A few days ago, I ran across a quote from Pope Benedict that disturbed me. It was taken from a speech he gave before the World Youth Day festival in Cologne, Germany. The Pope acknowledged growing frustration and dissatisfaction with the institution of the Church, and the phenomenon of a growing interest in "religion". His problem is that the religion people are increasingly turning to has little or nothing to do with traditional religion.
He's probably alluding, at least in part, to some of the post-modern thinking which is gaining ground these days, questioning many of the core tenets of traditional theologies and doctrines. The Pope was quoted as saying, "But religion constructed on a 'do-it-yourself' (DIY) basis cannot ultimately help us."
I have not read the full text of the Pope's address, and I obviously was not present to listen to the tone in which it was given. So I will reserve full judgment as to the Pope's intent. However, I do get the feeling that this yet another effort by the Church to discourage individuals from thinking for themselves and seeking a relationship with God in a way that is not limited to those things that are "authorized" by this earthly institution.
One of the discussions in which I would love to engage has to do with the authority of Church and the authority of the Bible. To me, the authority of any human institution, tradition, or document is either derived from superior force or from the consent of the people who they serve. The Church will of course claim authority from God. Many also claim the Bible's authority comes from God. But what good is this authority if no one acknowledges this authority? What good is it to have wonderful cathedrals and churches that are empty? What good is this authority when most people regularly ignore the Church doctrines and dogma. What good is this authority when the Church is becoming increasingly irrelevant? Irrelevancy is authority's great enemy.
Increasingly, I am sensing frustration and even desperation within the Church that it no longer has the force that it once did to enforce its rules and regulations, nor does it have the consent of the masses that it once did. My sense is that the reason churches in throughout Europe are empty has less to do with "corruption by popular culture" and more to do with the fact that traditional religion just doesn't make sense to people. It has probably never made much sense in the past, but now people are more willing to question and explore on their own without being fearful.
Another quote that I ran across in my readings is one by Charles W. Slaton in "Biblical Malnutrition & Today's Episcopal Church"... "We should all take issue with the notion that man inherits the right to update and revise Scripture as he sees fit. This is what the revisionist movement is all about, changing God to accommodate man."

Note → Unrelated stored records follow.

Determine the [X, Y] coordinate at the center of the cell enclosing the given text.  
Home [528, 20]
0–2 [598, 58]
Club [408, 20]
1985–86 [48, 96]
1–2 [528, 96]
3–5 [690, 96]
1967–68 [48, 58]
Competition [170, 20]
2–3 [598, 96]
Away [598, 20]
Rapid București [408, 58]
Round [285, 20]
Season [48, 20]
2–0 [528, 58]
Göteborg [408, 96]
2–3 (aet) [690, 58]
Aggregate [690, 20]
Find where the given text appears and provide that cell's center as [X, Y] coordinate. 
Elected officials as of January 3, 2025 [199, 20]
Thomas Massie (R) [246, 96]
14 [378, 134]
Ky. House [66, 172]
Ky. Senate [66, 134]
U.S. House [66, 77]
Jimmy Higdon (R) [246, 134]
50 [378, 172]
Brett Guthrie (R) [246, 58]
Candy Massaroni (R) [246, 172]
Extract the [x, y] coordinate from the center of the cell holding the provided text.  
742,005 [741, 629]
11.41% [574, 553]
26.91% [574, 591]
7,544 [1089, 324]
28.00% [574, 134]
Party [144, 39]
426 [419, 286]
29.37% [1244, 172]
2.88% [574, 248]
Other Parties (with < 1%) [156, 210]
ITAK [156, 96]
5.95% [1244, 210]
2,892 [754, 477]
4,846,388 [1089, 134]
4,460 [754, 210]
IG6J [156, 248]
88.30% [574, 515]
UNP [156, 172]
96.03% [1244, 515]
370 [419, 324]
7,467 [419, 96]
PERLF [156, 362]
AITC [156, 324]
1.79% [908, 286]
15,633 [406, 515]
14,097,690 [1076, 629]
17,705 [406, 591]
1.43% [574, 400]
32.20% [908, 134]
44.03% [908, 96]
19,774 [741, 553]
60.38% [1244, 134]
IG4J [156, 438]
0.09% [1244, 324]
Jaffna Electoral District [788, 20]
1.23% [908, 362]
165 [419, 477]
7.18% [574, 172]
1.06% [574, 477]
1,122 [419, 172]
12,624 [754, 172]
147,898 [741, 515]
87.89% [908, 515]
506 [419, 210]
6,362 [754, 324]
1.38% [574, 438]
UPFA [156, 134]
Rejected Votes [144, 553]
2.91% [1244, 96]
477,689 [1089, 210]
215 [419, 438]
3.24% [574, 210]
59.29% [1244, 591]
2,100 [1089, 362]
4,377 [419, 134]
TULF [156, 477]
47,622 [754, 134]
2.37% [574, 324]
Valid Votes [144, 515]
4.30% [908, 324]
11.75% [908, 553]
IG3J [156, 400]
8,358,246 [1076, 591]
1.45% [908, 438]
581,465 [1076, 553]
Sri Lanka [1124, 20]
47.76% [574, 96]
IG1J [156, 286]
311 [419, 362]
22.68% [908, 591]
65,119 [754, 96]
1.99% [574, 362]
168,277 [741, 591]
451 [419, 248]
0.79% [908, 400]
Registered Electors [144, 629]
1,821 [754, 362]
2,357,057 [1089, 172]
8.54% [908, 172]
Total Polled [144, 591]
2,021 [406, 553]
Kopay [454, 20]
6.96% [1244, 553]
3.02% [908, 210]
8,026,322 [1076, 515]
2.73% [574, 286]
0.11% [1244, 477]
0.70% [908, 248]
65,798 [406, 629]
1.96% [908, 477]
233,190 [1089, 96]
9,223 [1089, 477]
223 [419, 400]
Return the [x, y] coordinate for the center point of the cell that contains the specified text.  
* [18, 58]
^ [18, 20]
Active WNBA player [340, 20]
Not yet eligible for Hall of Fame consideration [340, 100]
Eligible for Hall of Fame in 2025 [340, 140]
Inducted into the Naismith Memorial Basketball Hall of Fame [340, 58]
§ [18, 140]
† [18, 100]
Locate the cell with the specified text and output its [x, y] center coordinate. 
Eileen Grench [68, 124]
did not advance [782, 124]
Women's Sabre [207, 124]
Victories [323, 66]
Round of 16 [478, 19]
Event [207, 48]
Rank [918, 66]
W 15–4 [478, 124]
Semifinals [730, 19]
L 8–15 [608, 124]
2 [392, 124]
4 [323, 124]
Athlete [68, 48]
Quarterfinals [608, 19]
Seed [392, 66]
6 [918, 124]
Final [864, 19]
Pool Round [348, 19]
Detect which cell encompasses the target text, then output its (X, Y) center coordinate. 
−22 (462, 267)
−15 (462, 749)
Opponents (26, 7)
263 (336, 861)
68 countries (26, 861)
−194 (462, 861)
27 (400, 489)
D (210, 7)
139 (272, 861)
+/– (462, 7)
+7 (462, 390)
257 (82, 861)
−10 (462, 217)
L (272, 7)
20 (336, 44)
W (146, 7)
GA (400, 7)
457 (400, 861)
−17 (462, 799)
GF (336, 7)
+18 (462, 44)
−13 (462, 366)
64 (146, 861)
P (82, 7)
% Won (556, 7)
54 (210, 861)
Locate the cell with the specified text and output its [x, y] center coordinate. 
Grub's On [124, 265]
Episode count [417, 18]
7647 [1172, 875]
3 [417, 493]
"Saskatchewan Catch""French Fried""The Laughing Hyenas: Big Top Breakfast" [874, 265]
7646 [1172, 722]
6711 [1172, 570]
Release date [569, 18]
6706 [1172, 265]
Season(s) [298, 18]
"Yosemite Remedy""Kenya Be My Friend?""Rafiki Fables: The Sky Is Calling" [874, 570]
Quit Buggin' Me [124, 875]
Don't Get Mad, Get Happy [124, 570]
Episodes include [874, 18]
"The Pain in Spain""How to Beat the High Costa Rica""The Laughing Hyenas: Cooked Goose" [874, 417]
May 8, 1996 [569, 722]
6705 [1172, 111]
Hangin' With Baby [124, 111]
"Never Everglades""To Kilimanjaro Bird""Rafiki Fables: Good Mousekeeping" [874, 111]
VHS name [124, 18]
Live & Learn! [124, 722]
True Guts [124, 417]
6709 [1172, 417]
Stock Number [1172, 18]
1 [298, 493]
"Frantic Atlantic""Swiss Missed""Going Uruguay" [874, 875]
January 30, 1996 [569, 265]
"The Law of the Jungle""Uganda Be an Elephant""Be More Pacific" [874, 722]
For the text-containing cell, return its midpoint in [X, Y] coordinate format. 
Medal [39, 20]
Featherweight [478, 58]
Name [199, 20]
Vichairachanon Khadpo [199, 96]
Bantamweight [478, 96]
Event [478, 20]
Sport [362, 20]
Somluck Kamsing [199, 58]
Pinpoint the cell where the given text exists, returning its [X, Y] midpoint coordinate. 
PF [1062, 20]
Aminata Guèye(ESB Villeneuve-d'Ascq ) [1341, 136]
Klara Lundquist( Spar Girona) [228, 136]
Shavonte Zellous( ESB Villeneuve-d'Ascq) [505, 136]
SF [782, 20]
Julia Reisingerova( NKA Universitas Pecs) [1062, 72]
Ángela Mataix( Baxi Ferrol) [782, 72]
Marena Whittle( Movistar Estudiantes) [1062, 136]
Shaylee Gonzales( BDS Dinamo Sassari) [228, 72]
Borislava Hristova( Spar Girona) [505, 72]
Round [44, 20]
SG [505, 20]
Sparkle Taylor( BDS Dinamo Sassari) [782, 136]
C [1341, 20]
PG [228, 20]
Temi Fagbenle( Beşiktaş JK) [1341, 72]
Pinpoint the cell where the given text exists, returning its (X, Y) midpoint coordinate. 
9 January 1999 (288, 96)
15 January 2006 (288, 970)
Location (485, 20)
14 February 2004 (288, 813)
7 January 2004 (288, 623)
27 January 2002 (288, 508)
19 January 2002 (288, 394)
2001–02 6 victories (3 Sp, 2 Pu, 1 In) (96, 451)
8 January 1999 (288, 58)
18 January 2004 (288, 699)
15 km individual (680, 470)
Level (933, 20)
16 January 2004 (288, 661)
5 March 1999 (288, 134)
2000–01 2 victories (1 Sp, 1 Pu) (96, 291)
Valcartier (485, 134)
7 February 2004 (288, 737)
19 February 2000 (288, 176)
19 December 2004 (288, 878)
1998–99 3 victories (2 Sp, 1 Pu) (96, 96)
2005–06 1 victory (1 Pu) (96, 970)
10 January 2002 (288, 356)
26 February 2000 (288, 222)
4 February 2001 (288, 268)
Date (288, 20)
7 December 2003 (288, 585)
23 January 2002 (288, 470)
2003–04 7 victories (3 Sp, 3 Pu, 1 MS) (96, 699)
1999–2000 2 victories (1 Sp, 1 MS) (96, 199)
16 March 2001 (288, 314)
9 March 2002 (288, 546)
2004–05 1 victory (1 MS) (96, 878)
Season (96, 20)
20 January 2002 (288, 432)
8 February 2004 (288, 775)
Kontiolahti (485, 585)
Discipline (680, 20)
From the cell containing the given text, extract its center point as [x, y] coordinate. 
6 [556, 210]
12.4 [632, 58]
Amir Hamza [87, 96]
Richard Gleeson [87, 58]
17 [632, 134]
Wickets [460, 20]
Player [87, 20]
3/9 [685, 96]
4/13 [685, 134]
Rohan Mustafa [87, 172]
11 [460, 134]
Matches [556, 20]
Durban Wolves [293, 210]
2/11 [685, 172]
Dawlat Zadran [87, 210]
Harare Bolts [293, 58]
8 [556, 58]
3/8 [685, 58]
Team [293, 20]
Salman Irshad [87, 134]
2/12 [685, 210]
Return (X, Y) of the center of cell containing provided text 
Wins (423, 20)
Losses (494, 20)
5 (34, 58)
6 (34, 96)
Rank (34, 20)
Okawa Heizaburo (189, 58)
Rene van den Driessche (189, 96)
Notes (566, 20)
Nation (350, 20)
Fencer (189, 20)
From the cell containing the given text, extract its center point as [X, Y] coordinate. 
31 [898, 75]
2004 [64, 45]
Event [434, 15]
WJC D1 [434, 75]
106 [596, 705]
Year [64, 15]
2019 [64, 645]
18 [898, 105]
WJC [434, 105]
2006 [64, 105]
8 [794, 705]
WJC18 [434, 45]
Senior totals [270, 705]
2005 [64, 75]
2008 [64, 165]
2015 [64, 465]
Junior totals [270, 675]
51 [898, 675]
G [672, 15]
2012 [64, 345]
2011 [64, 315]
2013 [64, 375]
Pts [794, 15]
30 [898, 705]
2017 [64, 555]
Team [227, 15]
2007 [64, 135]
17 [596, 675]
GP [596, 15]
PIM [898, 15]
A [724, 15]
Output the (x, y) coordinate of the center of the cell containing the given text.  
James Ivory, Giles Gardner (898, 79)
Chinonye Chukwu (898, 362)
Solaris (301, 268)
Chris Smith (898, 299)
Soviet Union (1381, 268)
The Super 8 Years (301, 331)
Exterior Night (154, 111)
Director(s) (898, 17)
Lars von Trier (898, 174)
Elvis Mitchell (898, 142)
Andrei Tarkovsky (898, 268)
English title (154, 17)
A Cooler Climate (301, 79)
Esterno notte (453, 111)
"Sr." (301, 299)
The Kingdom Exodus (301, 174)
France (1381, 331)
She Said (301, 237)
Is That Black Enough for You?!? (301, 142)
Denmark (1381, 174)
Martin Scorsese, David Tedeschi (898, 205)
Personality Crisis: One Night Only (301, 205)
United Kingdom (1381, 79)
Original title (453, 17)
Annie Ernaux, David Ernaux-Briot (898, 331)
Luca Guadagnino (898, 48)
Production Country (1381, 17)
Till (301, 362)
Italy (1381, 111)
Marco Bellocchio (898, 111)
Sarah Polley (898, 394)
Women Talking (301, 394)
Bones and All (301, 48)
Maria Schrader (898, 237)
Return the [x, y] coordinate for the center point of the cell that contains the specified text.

Suffice to say, the arrogant tone in this one bothers me even more. No one is seeking to "change God". What people have always sought is to "better understand the mind of God". For better or for worse, all of Scripture doesn't speak to all of us. That does not mean that we are negating or seeking to change God. It simply means that we do not agree with some of the things that a guy or gal wrote a long time ago, and that we prefer to trust the spiritual insights gained through our own personal journeys.